Política
Prefeito e ex-prefeito de Traipu são alvo de ação do MPAL por improbidade
Ação aponta promoção pessoal em redes da Prefeitura e descumprimento de recomendações anteriores
O Ministério Público de Alagoas (MPAL) ingressou com uma ação civil pública por improbidade administrativa contra o atual prefeito de Traipu, Manuel Lucas Kummer Freitas dos Santos, e seu pai, o ex-prefeito Marcos Antônio dos Santos. A denúncia envolve o uso de canais institucionais da Prefeitura para fins de promoção pessoal, prática considerada ilegal e contrária aos princípios da administração pública.

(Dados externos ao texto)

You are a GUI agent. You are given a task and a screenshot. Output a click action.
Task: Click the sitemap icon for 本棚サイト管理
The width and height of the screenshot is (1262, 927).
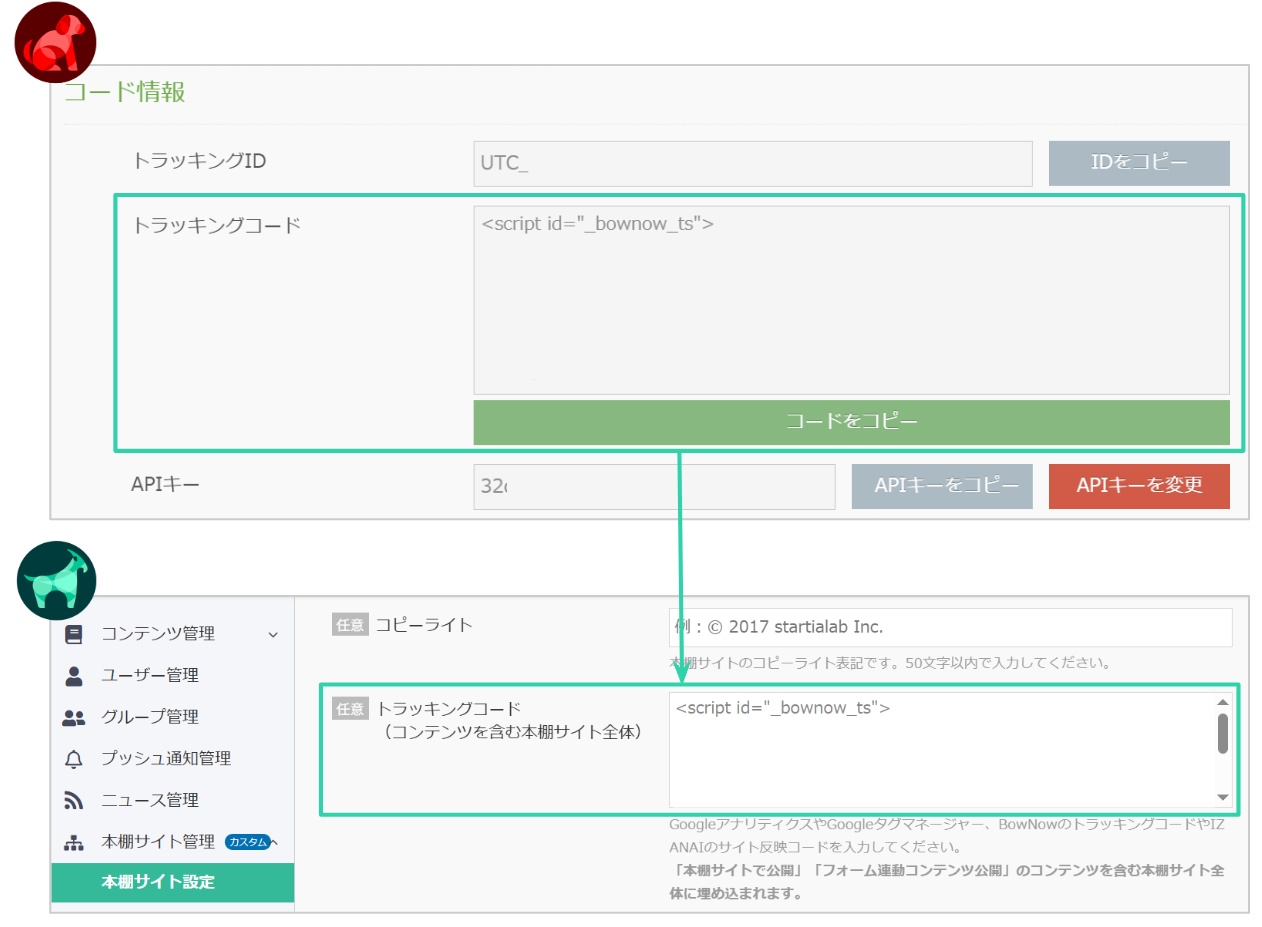pyautogui.click(x=74, y=843)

A investigação teve início após uma denúncia anônima recebida pela Ouvidoria do MP. Segundo o órgão, o perfil oficial da Prefeitura no Instagram teria sido utilizado para destacar imagens, símbolos e conteúdos que favoreciam diretamente os dois gestores, ultrapassando o caráter informativo esperado de uma comunicação pública.
De acordo com o promotor Bruno Baptista, coordenador do Núcleo de Defesa do Patrimônio Público, foram identificadas postagens com logomarcas associadas ao ex-prefeito e menções elogiosas que configuram desvio de finalidade. “A utilização de espaço oficial para autopromoção e para destacar terceiros é totalmente reprovável e sujeita às punições previstas em lei”, afirmou.

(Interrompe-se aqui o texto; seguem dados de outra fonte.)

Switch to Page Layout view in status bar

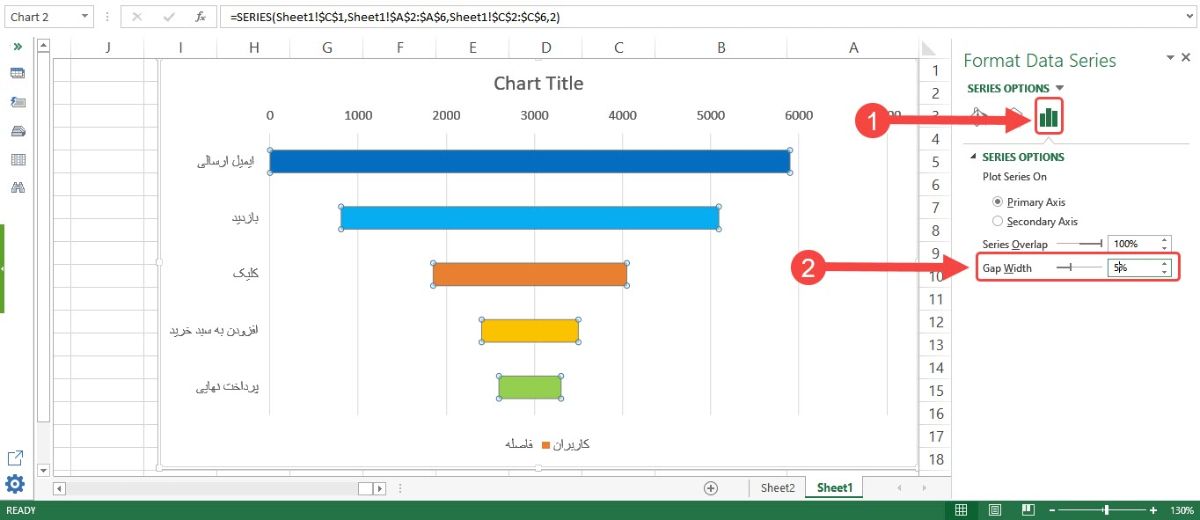click(993, 510)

A ação pede a suspensão imediata de qualquer conteúdo com elementos de promoção pessoal nos perfis oficiais da Prefeitura e em telões públicos, além da preservação de arquivos digitais, mídias e backups relacionados às postagens.
O MP também solicita que a Justiça reconheça a prática de improbidade administrativa com base na Lei nº 8.429/92. Se condenados, os gestores podem sofrer sanções como multa civil de até 24 vezes o valor da remuneração, além da proibição de contratar com o poder público ou receber incentivos fiscais por até quatro anos.
O caso se soma a uma recomendação anterior emitida pelo MPAL em 2025, que orientava o prefeito e sua equipe a evitar conteúdos com viés pessoal nas redes da Prefeitura. Segundo o Ministério Público, a orientação não foi cumprida. O atual gestor já havia firmado um Acordo de Não Persecução Cível por infração semelhante, que também teria sido descumprido. Por isso, o MP pediu a rescisão do acordo e o prosseguimento da ação anterior.
Para o Ministério Público, a conduta dos envolvidos fere os princípios da legalidade, impessoalidade, moralidade e publicidade, ao utilizar a estrutura pública para fins pessoais.